Rewrite all the records below with the phrase "Identify the location of" changed to "Find the position of", leaving the rest of the text the same and omitting the pictures.

>>

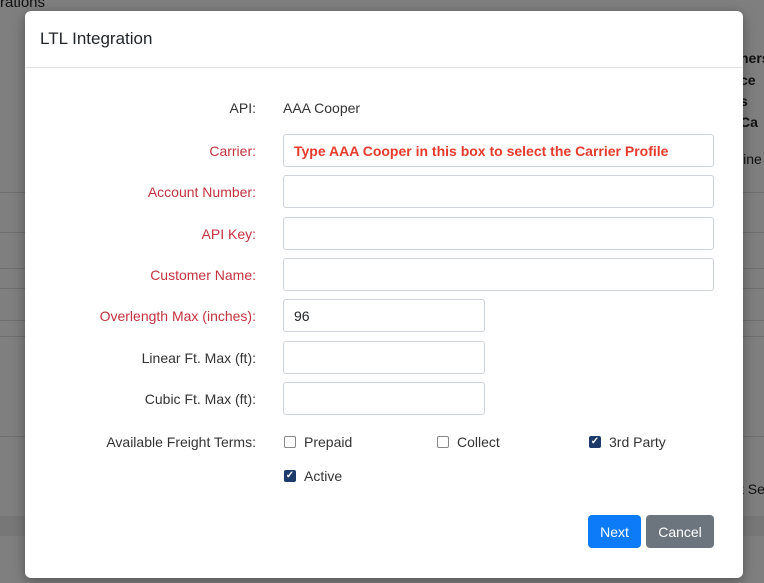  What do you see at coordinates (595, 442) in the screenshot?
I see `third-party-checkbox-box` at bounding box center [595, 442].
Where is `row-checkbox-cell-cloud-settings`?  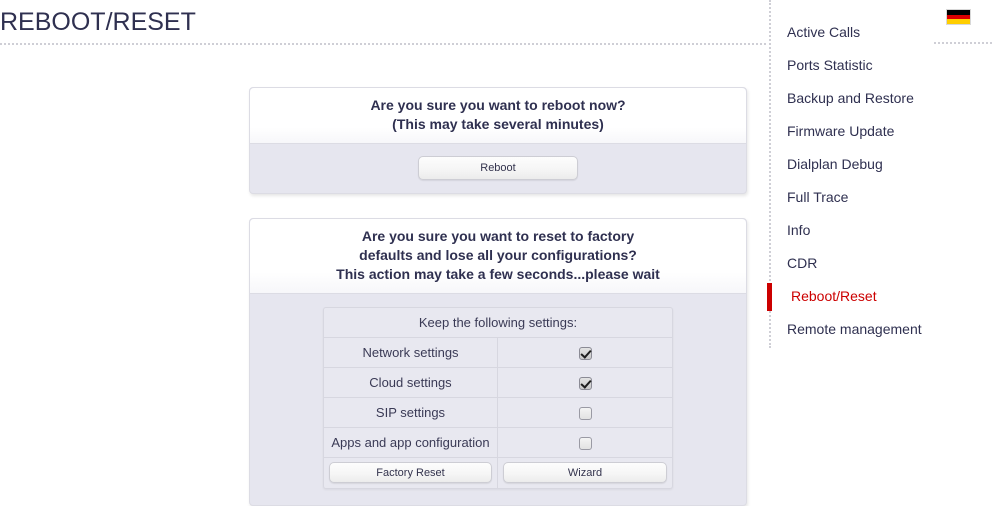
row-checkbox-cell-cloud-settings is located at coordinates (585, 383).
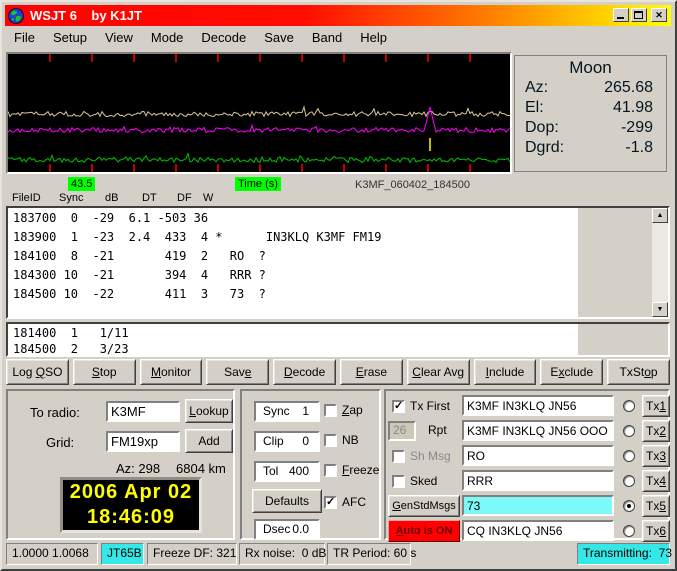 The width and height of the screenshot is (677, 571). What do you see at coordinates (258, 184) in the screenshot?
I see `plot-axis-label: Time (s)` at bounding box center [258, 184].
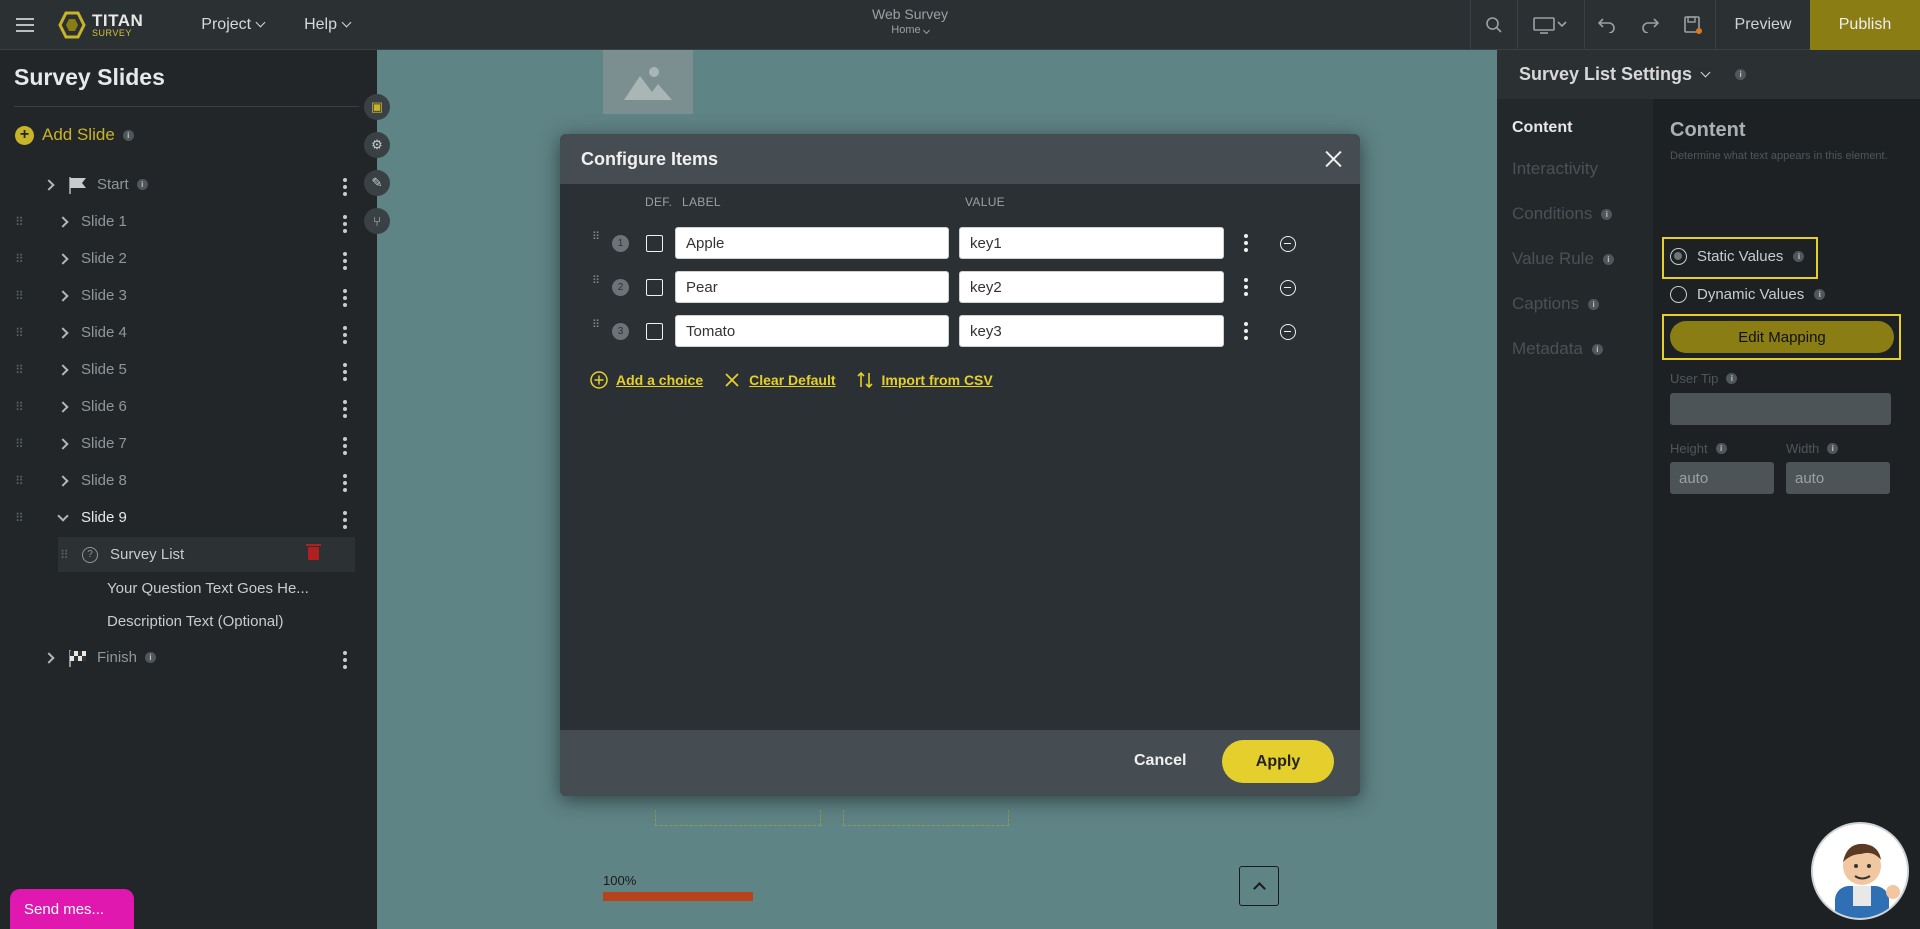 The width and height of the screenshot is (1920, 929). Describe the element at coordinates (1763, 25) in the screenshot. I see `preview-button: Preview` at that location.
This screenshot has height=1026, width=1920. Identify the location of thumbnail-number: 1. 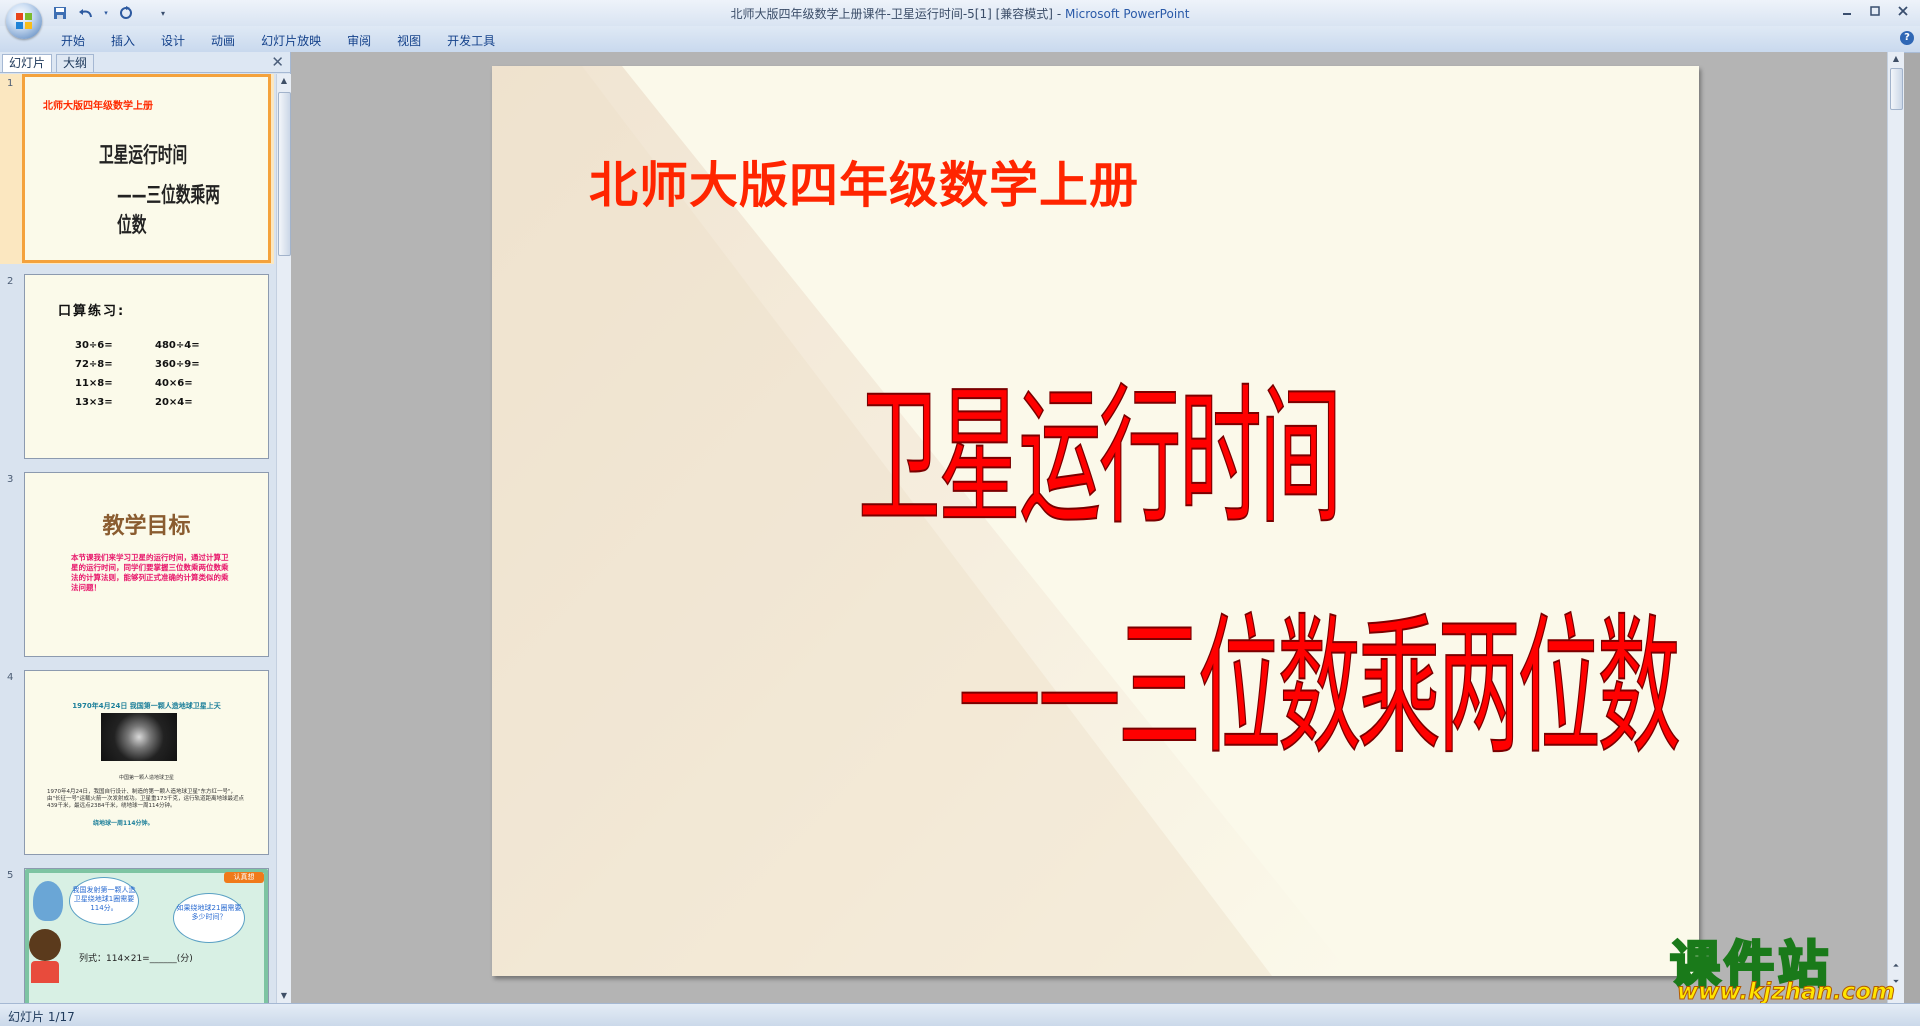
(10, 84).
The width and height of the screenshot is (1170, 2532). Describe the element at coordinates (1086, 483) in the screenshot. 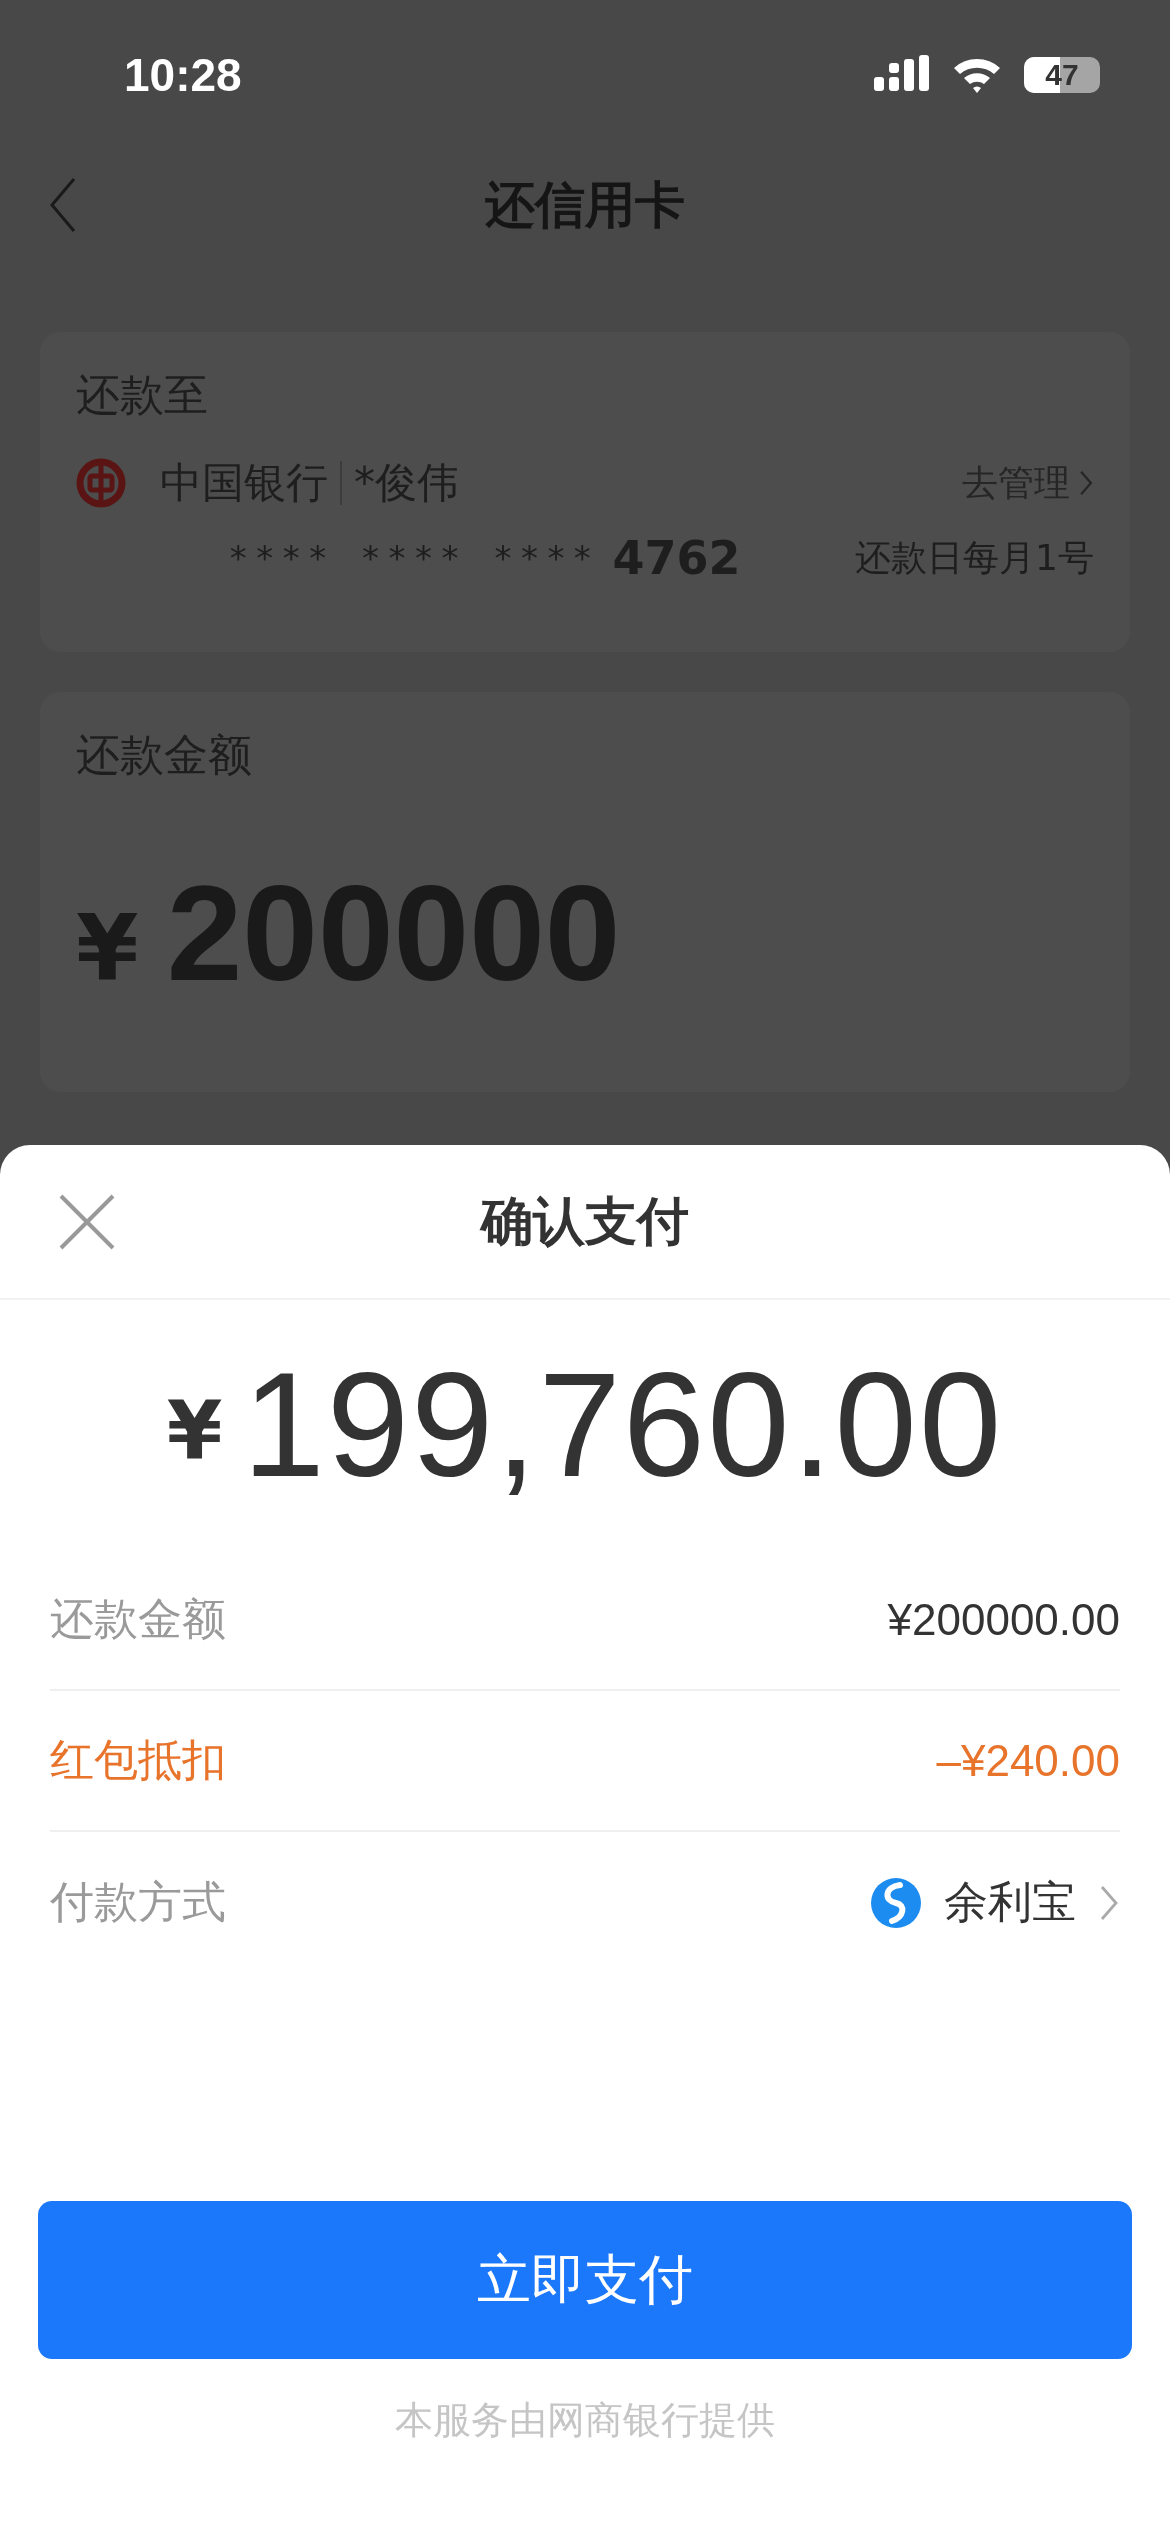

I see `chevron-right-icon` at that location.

<<

- _Response to this task_
  What do you see at coordinates (595, 442) in the screenshot?
I see `third-party-checkbox-box` at bounding box center [595, 442].
Where is `row-checkbox-cell-cloud-settings`?  
row-checkbox-cell-cloud-settings is located at coordinates (585, 383).
 The width and height of the screenshot is (677, 571). What do you see at coordinates (258, 184) in the screenshot?
I see `plot-axis-label: Time (s)` at bounding box center [258, 184].
 The width and height of the screenshot is (1920, 929). Describe the element at coordinates (1763, 25) in the screenshot. I see `preview-button: Preview` at that location.
This screenshot has height=1026, width=1920. Find the position of thumbnail-number: 1. 
(10, 84).
The width and height of the screenshot is (1170, 2532). Describe the element at coordinates (1086, 483) in the screenshot. 

I see `chevron-right-icon` at that location.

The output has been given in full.